Gamma rays are used in medicine, the nuclear power industry, the military, scientific research, industry, and various consumer products. Gamma radiation is also important in the medical sciences. Ionizing radiation is more harmful to cells when they are dividing (replicating their DNA), and this has led to the use of gamma radiation for the treatment of cancer. The rapidly dividing cancer cells are more susceptible to the radiation than the healthy cells and are destroyed selectively without the need for surgery.
Molecules that contain very short-lived isotopes are used as tracers to study the distribution of the molecules within the body. Due to the sensitivity with which radiation is detected, only minute quantities of the chemical are required. This information is used for both diagnostic and research purposes. For example, it has enabled the three dimensional imaging of the brain as a function of particular stimuli.

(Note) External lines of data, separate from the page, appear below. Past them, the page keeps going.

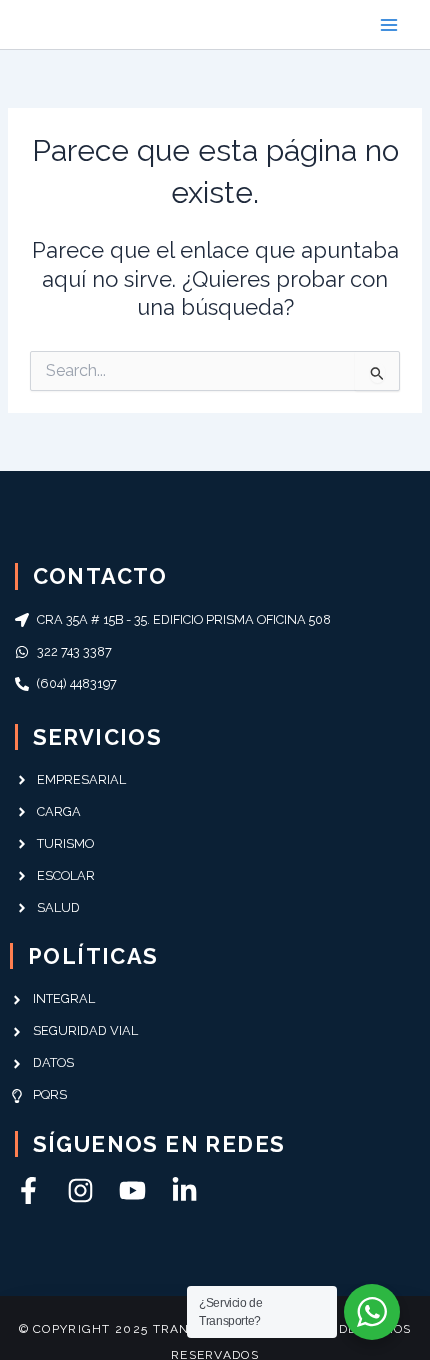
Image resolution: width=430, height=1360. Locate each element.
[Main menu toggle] (389, 25)
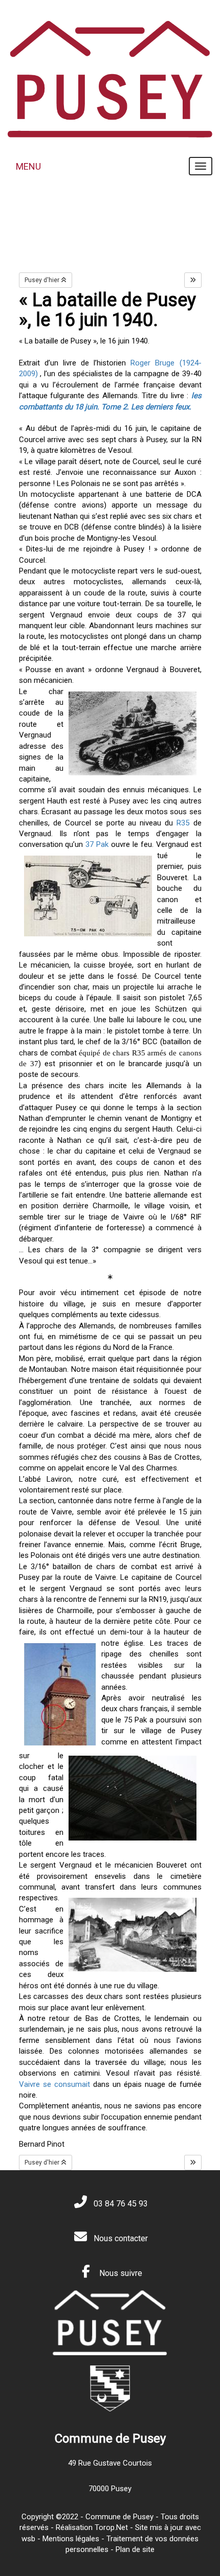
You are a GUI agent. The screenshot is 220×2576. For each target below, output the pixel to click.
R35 (183, 822)
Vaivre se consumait (54, 2084)
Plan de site (135, 2549)
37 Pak (96, 844)
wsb (28, 2538)
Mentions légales (70, 2538)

Military uses of materials and processes that emit X-radiation and gamma radiation include the production of materials for nuclear weapons and the testing and use of nuclear weapons. In 1945, atomic bombs were detonated over Hiroshima and Nagasaki, Japan. Between 1945 and 1980, nuclear weapons were tested in the atmosphere of the Northern Hemisphere; during the most intense period of testing, from 1952 to 1962, about 520 tests were carried out. Several industrial processes use ionizing radiation.
Industrial radiography uses gamma radiation to examine welded joints in structures. In the oil industry, gamma radiation or neutron sources are used to determine the geological structures in a bore hole (a process called “well logging”). Ionizing radiation is also used to sterilize products and irradiate foods (to kill bacteria and parasites). Biological damage by ionizing radiation is related to dose and dose rate, which may affect the probability that cancer will occur.
Radiation dose is a measure of the amount of energy deposited per unit mass of tissue and may be expressed as the absorbed dose, equivalent dose, or effective dose. The standard unit for absorbed dose is the gray, which is equal to 1 J/kg of deposited energy. The absorbed dose formerly was expressed in rads (1 Gy = 100 rads). The biological effect of high-LET radiation is greater than that of low-LET radiation at the same absorbed dose; therefore, a dose measurement independent of radiation type was derived to reflect the biological effectiveness of radiation in causing tissue damage.